Si se pensara algo hiperbólico o extravagante en este encomio a Moisés, todavía podemos agregar a todas las características gloriosas que hemos estado derramando, una que es infinitamente más gloriosa que las demás; está representado por Aquel que es el verdadero distribuidor de gloria; es un personaje elaborado por Dios mismo; y que, por esa razón, ha elevado a Moisés por encima de todas las alabanzas que podemos conferirle. Desde entonces no ha surgido un profeta en Israel como Moisés, a quien el Señor conoció cara a cara: en todas las señales y prodigios que el Señor le envió a hacer en la tierra de Egipto, al Faraón, a todos sus siervos y a toda su tierra, y en toda su mano poderosa, y en todo el gran terror que hizo Moisés ante los ojos de todo Israel.

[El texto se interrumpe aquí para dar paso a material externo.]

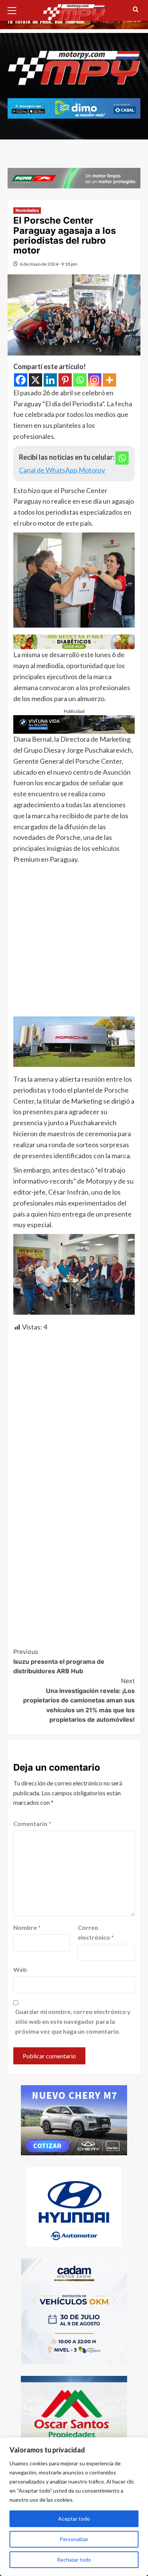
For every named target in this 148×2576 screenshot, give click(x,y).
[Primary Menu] (15, 9)
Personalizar (74, 2539)
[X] (35, 380)
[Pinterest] (65, 380)
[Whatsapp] (80, 380)
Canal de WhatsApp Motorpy (62, 470)
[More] (109, 380)
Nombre (27, 1927)
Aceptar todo (74, 2518)
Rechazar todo (74, 2559)
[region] (74, 2506)
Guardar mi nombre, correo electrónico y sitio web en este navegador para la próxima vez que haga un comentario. (73, 2021)
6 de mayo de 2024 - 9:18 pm (48, 264)
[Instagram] (94, 380)
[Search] (135, 9)
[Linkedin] (50, 380)
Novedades (27, 210)
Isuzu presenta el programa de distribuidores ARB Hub (58, 1661)
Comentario (32, 1823)
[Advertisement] (74, 942)
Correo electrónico (96, 1932)
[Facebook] (20, 380)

Es cierto que la ley que publicó Moisés no era perfecta; pero preparó el camino para la gracia; por ese EVANGELIO que es la ley de perfección; por un nuevo pacto que iba a celebrarse entre Dios y el hombre, por ese profeta como él, el Conductor, el Cristo; y este Cristo es nuestro Jesús; un hombre aprobado por Dios por milagros, prodigios y señales que Dios hizo por medio de él entre los judíos, como ellos mismos saben: Jesús, en quien Dios estaba, reconciliando consigo al mundo; Jesús, a quien ha declarado plenamente su Hijo, con poder por la resurrección de entre los muertos, y a quien todos los profetas dan este testimonio, que por su nombre, todo aquel que crea en él, recibirá remisión de los pecados.Este es aquel de quien Isaías, o más bien el Señor por su boca, habló, diciendo: He aquí mi siervo prosperará, será exaltado y ensalzado, y será muy enaltecido: incluso los judíos de la antigüedad estuvieron de acuerdo en que esta predicción se relacionaba con ese Cristo. .

"Es el rey Mesías" , declararon en una de sus obras célebres, titulada In Tanchuma, "quien será exaltado sobre Abraham, exaltado sobre Moisés y engrandecido sobre los ángeles". Concluimos este comentario con las palabras de un escritor divino: "Que los judíos nos digan quién es Él que puede ser exaltado por encima de los ángeles? ¿Qué otro puede especificar ese personaje, que la PALABRA, que estaba en el principio con Dios, que era Dios, por quien todas las cosas fueron hechas, y sin quien nada de lo que ha sido hecho, es el Señor, Dios de los ángeles; a quien, con el Padre y el Espíritu Santo, sea todo honor y gloria por los siglos. Amén."